(Extracted data entries)

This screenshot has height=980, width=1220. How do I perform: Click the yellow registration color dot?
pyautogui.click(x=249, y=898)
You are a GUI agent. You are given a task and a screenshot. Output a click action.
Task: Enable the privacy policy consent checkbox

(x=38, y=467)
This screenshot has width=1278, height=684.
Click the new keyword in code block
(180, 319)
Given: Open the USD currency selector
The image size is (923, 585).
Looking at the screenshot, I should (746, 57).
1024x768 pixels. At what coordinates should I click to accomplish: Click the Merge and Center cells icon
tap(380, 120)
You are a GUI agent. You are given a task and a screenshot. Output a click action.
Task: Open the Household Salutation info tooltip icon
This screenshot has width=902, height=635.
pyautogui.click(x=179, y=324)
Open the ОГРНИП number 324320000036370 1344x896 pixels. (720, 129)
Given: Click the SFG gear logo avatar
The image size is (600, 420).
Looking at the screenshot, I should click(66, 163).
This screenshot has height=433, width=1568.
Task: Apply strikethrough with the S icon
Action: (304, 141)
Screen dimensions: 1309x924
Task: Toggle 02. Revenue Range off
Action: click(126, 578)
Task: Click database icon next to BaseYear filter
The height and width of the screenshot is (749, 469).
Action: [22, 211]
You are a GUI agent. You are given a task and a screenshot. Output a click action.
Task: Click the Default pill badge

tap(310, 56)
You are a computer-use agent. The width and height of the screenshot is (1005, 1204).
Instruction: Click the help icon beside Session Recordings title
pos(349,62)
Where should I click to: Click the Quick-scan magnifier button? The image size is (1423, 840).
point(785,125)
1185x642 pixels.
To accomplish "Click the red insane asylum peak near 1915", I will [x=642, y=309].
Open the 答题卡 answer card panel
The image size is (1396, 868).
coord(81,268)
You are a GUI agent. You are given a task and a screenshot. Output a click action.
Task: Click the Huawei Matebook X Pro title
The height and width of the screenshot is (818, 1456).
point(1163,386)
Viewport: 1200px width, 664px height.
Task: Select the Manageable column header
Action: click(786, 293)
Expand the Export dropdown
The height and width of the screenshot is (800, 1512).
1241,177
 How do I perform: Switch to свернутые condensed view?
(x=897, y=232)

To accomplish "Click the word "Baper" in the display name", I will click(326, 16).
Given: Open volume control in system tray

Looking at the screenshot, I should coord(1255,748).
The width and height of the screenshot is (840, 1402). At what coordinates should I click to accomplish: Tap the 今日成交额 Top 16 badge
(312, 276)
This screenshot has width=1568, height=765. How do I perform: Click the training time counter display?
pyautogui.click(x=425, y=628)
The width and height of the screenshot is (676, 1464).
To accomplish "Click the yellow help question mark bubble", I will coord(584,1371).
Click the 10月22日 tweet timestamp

## TASK TO COMPLETE:
Transcribe the records in full, keeping every character as it is.

## RESULT FOR THIS TASK:
This screenshot has height=980, width=1220. How do I perform: Click the yellow registration color dot?
pyautogui.click(x=249, y=898)
You are a GUI agent. You are given a task and a screenshot. Output a click action.
Task: Enable the privacy policy consent checkbox

(x=38, y=467)
This screenshot has width=1278, height=684.
Click the new keyword in code block
(180, 319)
Given: Open the USD currency selector
The image size is (923, 585).
Looking at the screenshot, I should (746, 57).
1024x768 pixels. At what coordinates should I click to accomplish: Click the Merge and Center cells icon
tap(380, 120)
You are a GUI agent. You are given a task and a screenshot. Output a click action.
Task: Open the Household Salutation info tooltip icon
This screenshot has width=902, height=635.
pyautogui.click(x=179, y=324)
Open the ОГРНИП number 324320000036370 1344x896 pixels. (720, 129)
Given: Click the SFG gear logo avatar
The image size is (600, 420).
Looking at the screenshot, I should click(66, 163).
This screenshot has height=433, width=1568.
Task: Apply strikethrough with the S icon
Action: (304, 141)
Screen dimensions: 1309x924
Task: Toggle 02. Revenue Range off
Action: click(126, 578)
Task: Click database icon next to BaseYear filter
The height and width of the screenshot is (749, 469).
Action: [22, 211]
You are a GUI agent. You are given a task and a screenshot. Output a click action.
Task: Click the Default pill badge

tap(310, 56)
You are a computer-use agent. The width and height of the screenshot is (1005, 1204).
Instruction: Click the help icon beside Session Recordings title
pos(349,62)
Where should I click to: Click the Quick-scan magnifier button? The image size is (1423, 840).
point(785,125)
1185x642 pixels.
To accomplish "Click the red insane asylum peak near 1915", I will [x=642, y=309].
Open the 答题卡 answer card panel
The image size is (1396, 868).
coord(81,268)
You are a GUI agent. You are given a task and a screenshot. Output a click action.
Task: Click the Huawei Matebook X Pro title
The height and width of the screenshot is (818, 1456).
point(1163,386)
Viewport: 1200px width, 664px height.
Task: Select the Manageable column header
Action: click(786, 293)
Expand the Export dropdown
The height and width of the screenshot is (800, 1512).
1241,177
 How do I perform: Switch to свернутые condensed view?
(x=897, y=232)

To accomplish "Click the word "Baper" in the display name", I will click(326, 16).
Given: Open volume control in system tray

Looking at the screenshot, I should coord(1255,748).
The width and height of the screenshot is (840, 1402). At what coordinates should I click to accomplish: Tap the 今日成交额 Top 16 badge
(312, 276)
This screenshot has width=1568, height=765. How do I perform: Click the training time counter display?
pyautogui.click(x=425, y=628)
The width and height of the screenshot is (676, 1464).
To accomplish "Click the yellow help question mark bubble", I will coord(584,1371).
Click the 10月22日 tweet timestamp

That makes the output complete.